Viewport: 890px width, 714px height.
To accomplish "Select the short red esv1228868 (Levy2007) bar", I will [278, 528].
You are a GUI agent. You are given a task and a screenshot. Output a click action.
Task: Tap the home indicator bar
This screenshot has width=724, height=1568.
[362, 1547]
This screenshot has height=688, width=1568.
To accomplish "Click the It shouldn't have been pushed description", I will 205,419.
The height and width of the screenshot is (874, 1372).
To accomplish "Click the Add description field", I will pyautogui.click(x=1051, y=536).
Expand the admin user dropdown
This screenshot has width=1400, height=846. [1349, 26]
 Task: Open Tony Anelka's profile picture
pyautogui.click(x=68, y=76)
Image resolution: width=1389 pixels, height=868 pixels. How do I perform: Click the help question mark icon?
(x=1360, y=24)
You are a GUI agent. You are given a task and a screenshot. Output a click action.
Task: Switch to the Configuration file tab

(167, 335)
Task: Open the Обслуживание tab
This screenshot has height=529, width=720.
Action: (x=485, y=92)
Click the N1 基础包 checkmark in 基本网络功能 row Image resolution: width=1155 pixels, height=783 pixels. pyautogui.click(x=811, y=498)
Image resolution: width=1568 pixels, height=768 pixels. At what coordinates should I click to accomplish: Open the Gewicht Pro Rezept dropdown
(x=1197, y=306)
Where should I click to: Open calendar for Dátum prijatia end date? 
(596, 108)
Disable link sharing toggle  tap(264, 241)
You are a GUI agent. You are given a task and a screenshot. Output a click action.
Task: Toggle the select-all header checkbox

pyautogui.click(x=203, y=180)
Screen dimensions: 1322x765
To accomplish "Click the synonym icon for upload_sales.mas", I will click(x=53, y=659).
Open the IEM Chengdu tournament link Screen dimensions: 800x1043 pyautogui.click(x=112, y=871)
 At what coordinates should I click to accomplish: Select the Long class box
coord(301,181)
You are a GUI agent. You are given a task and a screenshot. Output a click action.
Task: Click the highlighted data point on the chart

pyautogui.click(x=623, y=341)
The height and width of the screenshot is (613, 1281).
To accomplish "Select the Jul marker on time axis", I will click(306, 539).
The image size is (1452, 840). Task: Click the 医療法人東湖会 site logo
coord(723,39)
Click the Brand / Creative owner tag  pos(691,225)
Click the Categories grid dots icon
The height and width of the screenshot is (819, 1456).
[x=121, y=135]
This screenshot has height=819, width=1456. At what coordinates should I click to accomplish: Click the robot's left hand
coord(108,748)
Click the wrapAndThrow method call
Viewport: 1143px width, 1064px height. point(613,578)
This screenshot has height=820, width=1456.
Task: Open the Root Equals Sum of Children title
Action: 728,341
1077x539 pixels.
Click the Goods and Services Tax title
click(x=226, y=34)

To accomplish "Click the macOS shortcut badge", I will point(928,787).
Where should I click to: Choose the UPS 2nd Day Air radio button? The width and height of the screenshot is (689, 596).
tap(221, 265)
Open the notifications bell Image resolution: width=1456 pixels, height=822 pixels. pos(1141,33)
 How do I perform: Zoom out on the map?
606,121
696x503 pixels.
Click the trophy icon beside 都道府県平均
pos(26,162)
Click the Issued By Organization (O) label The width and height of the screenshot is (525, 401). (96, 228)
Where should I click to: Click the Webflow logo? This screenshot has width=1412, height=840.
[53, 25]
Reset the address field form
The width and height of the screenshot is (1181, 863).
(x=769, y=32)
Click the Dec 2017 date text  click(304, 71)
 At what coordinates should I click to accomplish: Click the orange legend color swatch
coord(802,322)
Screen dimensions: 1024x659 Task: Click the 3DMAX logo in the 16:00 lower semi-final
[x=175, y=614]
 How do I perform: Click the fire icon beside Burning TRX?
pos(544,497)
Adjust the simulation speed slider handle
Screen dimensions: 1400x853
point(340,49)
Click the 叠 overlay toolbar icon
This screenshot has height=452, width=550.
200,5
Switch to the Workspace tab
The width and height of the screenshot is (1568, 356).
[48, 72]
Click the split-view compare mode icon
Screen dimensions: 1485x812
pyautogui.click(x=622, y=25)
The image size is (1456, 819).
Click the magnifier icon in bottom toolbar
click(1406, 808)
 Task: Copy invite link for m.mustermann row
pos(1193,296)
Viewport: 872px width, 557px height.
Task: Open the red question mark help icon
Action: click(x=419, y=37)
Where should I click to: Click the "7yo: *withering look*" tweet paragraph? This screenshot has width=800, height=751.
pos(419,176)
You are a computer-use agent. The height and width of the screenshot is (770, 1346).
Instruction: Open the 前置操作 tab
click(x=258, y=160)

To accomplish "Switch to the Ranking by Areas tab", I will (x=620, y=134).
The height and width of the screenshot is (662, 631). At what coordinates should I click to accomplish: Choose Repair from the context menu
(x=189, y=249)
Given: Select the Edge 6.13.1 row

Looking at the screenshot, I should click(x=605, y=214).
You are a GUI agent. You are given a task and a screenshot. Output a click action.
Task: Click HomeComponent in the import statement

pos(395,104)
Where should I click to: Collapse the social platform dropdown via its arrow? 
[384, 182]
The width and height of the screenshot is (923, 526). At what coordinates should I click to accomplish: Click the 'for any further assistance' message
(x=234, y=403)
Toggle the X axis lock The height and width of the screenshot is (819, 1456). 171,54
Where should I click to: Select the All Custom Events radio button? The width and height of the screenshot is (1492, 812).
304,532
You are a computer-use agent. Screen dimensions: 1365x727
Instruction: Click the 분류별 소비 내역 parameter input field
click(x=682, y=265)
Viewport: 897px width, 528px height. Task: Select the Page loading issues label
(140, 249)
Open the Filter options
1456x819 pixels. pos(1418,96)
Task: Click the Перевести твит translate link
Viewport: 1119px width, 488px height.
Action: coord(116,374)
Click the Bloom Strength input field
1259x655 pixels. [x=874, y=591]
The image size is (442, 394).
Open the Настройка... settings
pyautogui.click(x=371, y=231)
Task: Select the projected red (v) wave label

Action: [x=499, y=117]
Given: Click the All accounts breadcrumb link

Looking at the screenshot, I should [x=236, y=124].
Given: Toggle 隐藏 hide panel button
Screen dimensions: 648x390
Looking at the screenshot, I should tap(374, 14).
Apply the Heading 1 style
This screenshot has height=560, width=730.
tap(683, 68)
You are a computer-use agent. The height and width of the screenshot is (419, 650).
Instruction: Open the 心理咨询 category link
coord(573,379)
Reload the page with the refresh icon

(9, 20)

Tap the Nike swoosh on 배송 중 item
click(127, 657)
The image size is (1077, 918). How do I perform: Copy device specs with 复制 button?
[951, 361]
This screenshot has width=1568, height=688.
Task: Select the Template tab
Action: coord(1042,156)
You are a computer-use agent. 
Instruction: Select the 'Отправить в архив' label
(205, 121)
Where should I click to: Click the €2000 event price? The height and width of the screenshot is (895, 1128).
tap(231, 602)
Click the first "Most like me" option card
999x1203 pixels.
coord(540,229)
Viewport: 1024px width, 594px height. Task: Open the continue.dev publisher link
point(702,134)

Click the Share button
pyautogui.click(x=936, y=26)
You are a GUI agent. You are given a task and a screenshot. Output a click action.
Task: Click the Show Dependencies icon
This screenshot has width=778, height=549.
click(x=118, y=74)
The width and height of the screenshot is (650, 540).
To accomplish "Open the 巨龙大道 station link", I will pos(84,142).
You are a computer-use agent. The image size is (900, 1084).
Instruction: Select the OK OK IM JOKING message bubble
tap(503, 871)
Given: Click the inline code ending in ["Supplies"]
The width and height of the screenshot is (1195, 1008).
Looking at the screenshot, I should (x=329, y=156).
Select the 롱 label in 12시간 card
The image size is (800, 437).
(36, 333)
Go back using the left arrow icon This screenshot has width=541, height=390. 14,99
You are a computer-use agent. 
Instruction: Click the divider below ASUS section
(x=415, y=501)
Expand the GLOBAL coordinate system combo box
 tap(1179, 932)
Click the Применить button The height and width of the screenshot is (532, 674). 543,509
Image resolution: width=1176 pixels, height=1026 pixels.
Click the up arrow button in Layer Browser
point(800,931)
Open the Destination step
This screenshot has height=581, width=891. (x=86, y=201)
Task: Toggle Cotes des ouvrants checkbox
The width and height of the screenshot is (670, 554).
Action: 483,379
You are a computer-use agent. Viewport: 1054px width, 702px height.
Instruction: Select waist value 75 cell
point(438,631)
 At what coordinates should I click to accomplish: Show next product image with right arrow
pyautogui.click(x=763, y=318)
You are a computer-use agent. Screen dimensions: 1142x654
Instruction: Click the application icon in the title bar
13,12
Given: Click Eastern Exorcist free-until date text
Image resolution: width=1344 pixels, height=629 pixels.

################

What is needed: Please write out the records again from the start up to and including the line with "[362, 1547]", requests too, with every coordinate in the answers shifted up by 42.

Task result:
Viewport: 890px width, 714px height.
To accomplish "Select the short red esv1228868 (Levy2007) bar", I will [320, 570].
You are a GUI agent. You are given a task and a screenshot. Output a click action.
Task: Tap the home indicator bar
This screenshot has width=724, height=1568.
[404, 1589]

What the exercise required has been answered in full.